An EST is generated by a single-pass (from 5′ or 3′ end) sequencing of a clone randomly selected from cDNA libraries [4]. Using ESTs researchers have been able to gather insightful information from their corresponding transcribed genes in various genetic studies, e.g., gene structure identification, alternative splicing detection, and valuable source of EST-SSR markers [1]. Previous studies demonstrated that EST-SSR markers are more useful than genomic markers because ESTs are specifically derived from coding region of genes, which are suitable as functional markers [3, 5, 6]. Developing good EST-SSR markers require high quality ESTs, but often their qualities vary as shown in many public EST databases. The ESTs from such databases may consist of sequences with low quality, unannotated, and redundant [7].

To improve the biological information of ESTs both in the yield and quality, multi-step procedure is required to quality control ESTs (EST cleaning), clustering and assembly, match ESTs to pertinent databases (database matching), and annotate the results (structural and functional annotation) [8]. Presently, several bioinformatic tools for SSR marker development are available. These computational tools must be utilized together in a sequential manner as: pre-processing, EST clustering, SSR mining and primer designing. No complete bioinformatic pipelines that incorporate these steps into one EST-SSR development software suite.

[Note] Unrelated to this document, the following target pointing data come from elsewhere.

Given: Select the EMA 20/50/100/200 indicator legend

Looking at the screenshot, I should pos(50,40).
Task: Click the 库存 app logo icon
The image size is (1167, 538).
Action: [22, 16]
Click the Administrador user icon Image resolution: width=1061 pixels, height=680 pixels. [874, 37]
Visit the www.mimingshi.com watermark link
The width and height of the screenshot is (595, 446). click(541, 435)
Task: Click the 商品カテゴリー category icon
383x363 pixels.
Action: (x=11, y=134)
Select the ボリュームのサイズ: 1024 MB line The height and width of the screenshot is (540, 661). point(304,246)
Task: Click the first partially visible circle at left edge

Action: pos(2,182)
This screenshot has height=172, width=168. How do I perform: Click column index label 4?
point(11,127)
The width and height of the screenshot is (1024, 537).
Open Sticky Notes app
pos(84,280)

EST sequences represent only a short portion of their corresponding mRNA (approximately 100–800 bp). These derived EST sequences are error sensitive during their sequencing processes. Therefore, the pre-processing step must be carried out to reduce the overall noise in EST data in order to improve the efficacy of the subsequent analyses [8]. First, short EST sequences and unknown nucleotides (N) greater than 5% of the read length need to be removed [9]. A computational tool that can address this problem is, however, not currently available. Second, an EST may be contaminated with a part of its vector sequences, which must be removed. Many software tools were developed to detect and remove such vectors including Cross_match [10], Lucy2 [11], VecScreen [12], Vector cleaning [13], and SeqClean [14]. Most of the tools prefer FASTA format as their inputs. Only few tools accept raw input data in both FASTA and trace file formats. SeqClean is highly recommended as a standard protocol for removing vectors from ESTs as well as other genomic sequences from public database [14]. Finally, any low complexity regions and repetitive elements in the ESTs could cause false sequence clustering and assembly. Thus, these repetitive elements must be masked by a tool such as MaskerAid [15] or RepeatMasker [16].

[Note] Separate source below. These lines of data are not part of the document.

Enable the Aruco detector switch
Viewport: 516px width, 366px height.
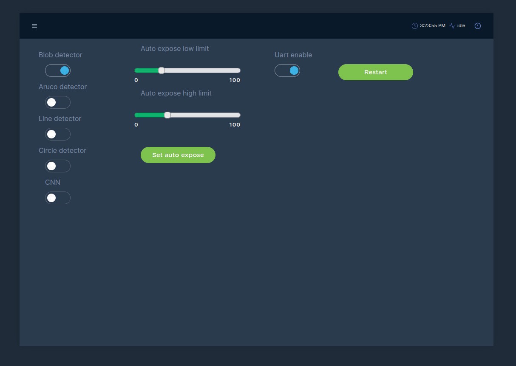58,102
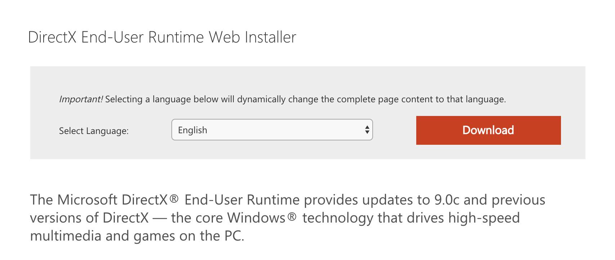Viewport: 615px width, 260px height.
Task: Click the 'Windows®' word in description
Action: pyautogui.click(x=262, y=218)
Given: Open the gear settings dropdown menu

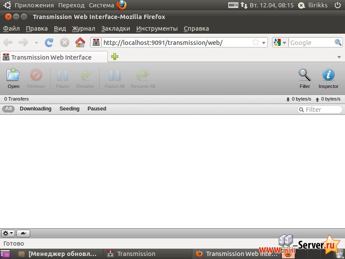Looking at the screenshot, I should point(8,234).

ESTs are highly redundant and they need to be grouped together to reduce redundancy. TGICL is a tool for clustering EST sequences based on a stringent pairwise comparison between two input EST sequences. The ESTs in these clusters contain significant common regions and they will be assembled to produce consensus sequences [17]. Another popular technique is CD-HIT-EST [18] that first sorts input ESTs by their lengths. These lengths are used to represent different clusters whose members contain EST sequences with high similarity score of sequence alignment. The advantage of CD-HIT-EST is the ultrahigh speed allowing this technique to handle a dataset with millions of sequences. After the above clustering is done, candidate SSR loci can be identified from the clustered EST sequences. Many bioinformatic tools were proposed including Tandem Repeat Finder (TRF) [19], MISA [20], SSRFinder [7], SSRIT [21], TROLL [22], Sputnik and Modified Sputnik I [23], Modified Sputnik II [24], SciRoKo [25] and RepeatMasker [16]. These tools were developed by using different algorithms to look for putative SSR loci.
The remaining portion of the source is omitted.